Text
Information technology consultancy UXC Limited (ASX: UXC) is on a comeback trail with the stock surging to a near 10-month high after management announced a raft of new contract wins that are worth in excess of $100 million.
We are likely to see consensus upgrades on the back of the news as analysts have forecast little growth for the stock in the current financial year due to its cloudy outlook and worries about the group's lack of organic growth.
This is why today's announcement is so significant, and the message wasn't lost on the market with the stock surging 9.2% to 89 cents a share. This takes its share price gain to 18.7% for the past year, which is nearly 24% ahead of the S&P/ASX 200 Info Tech Index (Index: ^AXIJ) (ASX: XIJ).
UXC said it had won five contracts that includes deals with Transpower New Zealand, an unnamed "global listed beverage company", water treatment and chemical distributor Ixom, a NSW government agency and an Australian based construction company.
The work involves implementing or maintaining databases and enterprise resource planning systems, or technical support.

Aim a
Pull out the stretch of the records from the line containing "Image resolution: width=612" through the end of the records, reproducing those lines word for word.
The records are unrelated to the text.

Extracted entries
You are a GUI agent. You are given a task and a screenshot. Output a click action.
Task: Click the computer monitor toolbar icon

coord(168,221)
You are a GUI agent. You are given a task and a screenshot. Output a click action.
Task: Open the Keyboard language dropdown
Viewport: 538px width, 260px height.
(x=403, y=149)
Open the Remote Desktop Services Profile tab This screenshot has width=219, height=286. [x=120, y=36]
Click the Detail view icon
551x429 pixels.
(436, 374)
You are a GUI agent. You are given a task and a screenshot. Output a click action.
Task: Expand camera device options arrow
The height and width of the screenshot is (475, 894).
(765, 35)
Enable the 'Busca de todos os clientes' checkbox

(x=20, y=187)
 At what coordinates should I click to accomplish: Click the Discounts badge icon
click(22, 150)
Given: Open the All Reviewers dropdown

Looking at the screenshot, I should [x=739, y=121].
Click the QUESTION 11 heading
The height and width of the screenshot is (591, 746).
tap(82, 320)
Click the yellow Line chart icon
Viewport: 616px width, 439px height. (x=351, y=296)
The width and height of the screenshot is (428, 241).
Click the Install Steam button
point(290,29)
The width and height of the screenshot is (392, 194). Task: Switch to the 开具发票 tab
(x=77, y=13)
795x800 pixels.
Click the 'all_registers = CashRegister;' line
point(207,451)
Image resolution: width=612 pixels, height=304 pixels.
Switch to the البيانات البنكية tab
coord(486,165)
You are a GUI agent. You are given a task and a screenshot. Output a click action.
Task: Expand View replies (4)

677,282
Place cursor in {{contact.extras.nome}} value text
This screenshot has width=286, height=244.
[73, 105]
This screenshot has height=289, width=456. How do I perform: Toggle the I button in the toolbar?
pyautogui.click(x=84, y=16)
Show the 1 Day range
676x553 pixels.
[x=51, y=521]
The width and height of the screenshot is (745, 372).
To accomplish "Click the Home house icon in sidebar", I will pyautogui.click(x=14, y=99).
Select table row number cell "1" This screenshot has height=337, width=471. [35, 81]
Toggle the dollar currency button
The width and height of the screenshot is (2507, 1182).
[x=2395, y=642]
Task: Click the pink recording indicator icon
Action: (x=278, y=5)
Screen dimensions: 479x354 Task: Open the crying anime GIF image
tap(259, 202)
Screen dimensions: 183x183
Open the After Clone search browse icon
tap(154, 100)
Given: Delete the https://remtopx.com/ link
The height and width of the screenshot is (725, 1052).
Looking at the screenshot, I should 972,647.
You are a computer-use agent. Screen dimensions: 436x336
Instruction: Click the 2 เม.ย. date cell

Aim b
According to the text on UXC, how many contracts did the company say it had won?

Full answer a
Image resolution: width=612 pixels, height=304 pixels.
Switch to the البيانات البنكية tab
coord(486,165)
You are a GUI agent. You are given a task and a screenshot. Output a click action.
Task: Expand View replies (4)

677,282
Place cursor in {{contact.extras.nome}} value text
This screenshot has width=286, height=244.
[73, 105]
This screenshot has height=289, width=456. How do I perform: Toggle the I button in the toolbar?
pyautogui.click(x=84, y=16)
Show the 1 Day range
676x553 pixels.
[x=51, y=521]
The width and height of the screenshot is (745, 372).
To accomplish "Click the Home house icon in sidebar", I will pyautogui.click(x=14, y=99).
Select table row number cell "1" This screenshot has height=337, width=471. [35, 81]
Toggle the dollar currency button
The width and height of the screenshot is (2507, 1182).
[x=2395, y=642]
Task: Click the pink recording indicator icon
Action: (x=278, y=5)
Screen dimensions: 479x354 Task: Open the crying anime GIF image
tap(259, 202)
Screen dimensions: 183x183
Open the After Clone search browse icon
tap(154, 100)
Given: Delete the https://remtopx.com/ link
The height and width of the screenshot is (725, 1052).
Looking at the screenshot, I should 972,647.
You are a computer-use agent. Screen dimensions: 436x336
Instruction: Click the 2 เม.ย. date cell

Full answer b
Five.